The problem ::
Lines after the one containing "Given: Open the Chronik menu in menu bar" are to be omitted; print exactly each line from the start of the records up to and including it.

(Stored items)
● ● ● ●

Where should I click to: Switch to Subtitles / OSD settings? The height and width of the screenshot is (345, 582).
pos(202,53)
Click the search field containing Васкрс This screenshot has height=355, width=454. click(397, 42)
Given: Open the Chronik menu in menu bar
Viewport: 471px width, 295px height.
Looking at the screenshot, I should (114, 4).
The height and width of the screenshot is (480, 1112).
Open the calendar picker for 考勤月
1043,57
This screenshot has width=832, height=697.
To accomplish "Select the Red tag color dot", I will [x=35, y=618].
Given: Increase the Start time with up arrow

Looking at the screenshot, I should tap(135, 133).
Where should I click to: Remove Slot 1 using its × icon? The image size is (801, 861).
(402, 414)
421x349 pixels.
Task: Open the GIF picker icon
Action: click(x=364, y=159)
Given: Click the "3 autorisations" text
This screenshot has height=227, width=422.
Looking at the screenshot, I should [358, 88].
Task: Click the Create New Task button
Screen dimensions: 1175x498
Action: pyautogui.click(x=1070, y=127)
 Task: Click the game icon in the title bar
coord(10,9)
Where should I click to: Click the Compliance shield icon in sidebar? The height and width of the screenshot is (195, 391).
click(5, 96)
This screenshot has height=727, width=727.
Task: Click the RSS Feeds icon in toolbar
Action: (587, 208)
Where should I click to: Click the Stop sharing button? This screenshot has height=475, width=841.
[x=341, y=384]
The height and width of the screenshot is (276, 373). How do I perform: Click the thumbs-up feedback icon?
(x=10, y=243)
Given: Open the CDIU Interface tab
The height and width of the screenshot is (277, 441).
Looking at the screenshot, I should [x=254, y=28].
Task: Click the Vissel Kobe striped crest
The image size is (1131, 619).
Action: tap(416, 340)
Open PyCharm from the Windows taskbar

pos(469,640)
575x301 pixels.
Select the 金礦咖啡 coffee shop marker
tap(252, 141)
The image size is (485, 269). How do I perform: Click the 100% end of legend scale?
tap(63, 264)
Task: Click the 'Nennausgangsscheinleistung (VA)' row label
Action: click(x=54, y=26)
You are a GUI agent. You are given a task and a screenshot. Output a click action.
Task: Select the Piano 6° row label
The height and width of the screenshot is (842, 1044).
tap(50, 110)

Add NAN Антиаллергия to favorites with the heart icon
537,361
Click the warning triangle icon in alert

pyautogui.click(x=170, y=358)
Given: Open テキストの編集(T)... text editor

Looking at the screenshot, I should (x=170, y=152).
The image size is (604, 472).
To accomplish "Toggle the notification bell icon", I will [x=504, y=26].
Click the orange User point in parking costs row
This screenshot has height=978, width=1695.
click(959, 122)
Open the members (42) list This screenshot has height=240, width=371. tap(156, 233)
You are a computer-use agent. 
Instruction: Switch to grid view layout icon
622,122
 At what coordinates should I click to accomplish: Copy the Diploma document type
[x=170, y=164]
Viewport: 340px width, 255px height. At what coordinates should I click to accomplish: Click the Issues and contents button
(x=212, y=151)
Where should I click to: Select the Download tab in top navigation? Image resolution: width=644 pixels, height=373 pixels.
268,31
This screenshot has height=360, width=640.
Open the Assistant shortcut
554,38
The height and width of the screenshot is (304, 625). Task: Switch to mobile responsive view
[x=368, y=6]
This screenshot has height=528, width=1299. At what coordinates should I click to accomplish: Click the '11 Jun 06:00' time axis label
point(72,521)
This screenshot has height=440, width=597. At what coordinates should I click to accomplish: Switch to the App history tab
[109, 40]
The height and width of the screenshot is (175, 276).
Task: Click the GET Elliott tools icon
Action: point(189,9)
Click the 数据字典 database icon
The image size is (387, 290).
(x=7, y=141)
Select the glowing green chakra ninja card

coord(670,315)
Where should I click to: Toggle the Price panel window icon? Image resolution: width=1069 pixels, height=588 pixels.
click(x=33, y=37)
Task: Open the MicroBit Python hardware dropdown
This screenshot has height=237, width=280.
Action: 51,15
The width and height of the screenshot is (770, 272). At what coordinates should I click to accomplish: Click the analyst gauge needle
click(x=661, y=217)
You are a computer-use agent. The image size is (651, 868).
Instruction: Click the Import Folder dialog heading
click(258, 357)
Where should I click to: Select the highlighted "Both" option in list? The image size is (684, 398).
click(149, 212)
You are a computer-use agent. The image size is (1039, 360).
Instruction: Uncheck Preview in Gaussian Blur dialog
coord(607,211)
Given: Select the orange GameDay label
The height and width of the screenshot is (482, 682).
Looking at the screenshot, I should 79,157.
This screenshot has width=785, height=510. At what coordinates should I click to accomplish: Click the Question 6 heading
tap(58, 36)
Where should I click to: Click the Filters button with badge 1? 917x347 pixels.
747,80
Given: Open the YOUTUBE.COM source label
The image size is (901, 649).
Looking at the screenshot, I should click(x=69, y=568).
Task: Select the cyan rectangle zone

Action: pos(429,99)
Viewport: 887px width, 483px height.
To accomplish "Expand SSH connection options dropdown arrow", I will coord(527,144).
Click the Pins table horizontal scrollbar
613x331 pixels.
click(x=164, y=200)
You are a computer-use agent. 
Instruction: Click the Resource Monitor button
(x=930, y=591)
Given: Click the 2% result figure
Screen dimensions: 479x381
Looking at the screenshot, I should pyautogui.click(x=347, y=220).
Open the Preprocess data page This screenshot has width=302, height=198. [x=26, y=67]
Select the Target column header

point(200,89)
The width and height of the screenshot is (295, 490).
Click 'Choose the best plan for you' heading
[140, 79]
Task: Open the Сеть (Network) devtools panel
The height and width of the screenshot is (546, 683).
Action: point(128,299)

● ● ● ●

Exercise solution ::
Where should I click to: Switch to Subtitles / OSD settings? The height and width of the screenshot is (345, 582).
pos(202,53)
Click the search field containing Васкрс This screenshot has height=355, width=454. click(397, 42)
Given: Open the Chronik menu in menu bar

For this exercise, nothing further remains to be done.